#### Short exercise:
Display every line of the material below that contains the word "This".

#### Record set:
•••••

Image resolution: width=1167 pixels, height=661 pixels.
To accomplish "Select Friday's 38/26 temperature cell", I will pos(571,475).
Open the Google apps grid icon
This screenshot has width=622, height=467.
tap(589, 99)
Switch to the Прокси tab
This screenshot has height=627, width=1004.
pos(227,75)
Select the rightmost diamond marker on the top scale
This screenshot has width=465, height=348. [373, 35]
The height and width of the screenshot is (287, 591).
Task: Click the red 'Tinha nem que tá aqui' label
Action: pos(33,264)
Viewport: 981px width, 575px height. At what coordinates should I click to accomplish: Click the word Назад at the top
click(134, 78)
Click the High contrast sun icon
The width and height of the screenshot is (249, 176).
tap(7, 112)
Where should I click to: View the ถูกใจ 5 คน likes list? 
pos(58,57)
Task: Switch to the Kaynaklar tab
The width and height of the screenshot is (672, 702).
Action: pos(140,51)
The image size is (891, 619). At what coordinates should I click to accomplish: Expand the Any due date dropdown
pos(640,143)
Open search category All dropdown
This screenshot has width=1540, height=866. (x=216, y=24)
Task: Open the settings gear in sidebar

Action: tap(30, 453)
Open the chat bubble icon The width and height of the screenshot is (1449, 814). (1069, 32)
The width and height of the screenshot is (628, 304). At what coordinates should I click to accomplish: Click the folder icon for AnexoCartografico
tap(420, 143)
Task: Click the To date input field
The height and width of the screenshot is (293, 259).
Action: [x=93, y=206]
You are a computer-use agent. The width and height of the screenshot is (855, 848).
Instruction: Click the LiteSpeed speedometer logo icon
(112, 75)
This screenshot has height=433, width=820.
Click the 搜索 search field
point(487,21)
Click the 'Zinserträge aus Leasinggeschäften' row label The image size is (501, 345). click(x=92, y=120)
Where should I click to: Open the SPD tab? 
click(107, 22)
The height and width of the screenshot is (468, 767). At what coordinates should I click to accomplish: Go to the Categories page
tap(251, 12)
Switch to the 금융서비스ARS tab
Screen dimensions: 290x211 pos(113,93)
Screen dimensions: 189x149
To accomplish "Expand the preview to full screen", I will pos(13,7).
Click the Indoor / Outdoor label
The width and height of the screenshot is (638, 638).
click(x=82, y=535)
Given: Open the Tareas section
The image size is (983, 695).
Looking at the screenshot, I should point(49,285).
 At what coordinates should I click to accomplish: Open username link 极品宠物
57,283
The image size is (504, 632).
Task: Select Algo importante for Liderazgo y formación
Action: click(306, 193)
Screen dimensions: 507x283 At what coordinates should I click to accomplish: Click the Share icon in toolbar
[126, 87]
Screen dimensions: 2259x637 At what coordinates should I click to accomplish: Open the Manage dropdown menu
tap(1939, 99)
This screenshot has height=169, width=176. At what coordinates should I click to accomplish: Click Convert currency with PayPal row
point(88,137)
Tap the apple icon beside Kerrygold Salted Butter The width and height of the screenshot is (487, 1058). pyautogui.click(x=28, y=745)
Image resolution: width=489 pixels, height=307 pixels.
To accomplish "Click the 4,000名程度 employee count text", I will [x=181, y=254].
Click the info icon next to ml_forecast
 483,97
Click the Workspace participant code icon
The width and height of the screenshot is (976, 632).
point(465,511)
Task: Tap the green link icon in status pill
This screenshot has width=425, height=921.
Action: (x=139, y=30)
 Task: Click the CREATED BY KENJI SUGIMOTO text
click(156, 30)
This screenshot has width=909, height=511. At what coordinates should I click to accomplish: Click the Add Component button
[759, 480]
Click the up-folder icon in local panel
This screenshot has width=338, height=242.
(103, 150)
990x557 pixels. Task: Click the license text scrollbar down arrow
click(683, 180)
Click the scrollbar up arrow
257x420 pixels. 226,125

•••••

#### Expected answer:
This screenshot has width=622, height=467.
This screenshot has height=627, width=1004.
This screenshot has width=465, height=348. [373, 35]
This screenshot has width=1540, height=866. (x=216, y=24)
This screenshot has height=433, width=820.
This screenshot has height=169, width=176. At what coordinates should I click to accomplish: Click Convert currency with PayPal row
This screenshot has width=425, height=921.
This screenshot has width=909, height=511. At what coordinates should I click to accomplish: Click the Add Component button
This screenshot has width=338, height=242.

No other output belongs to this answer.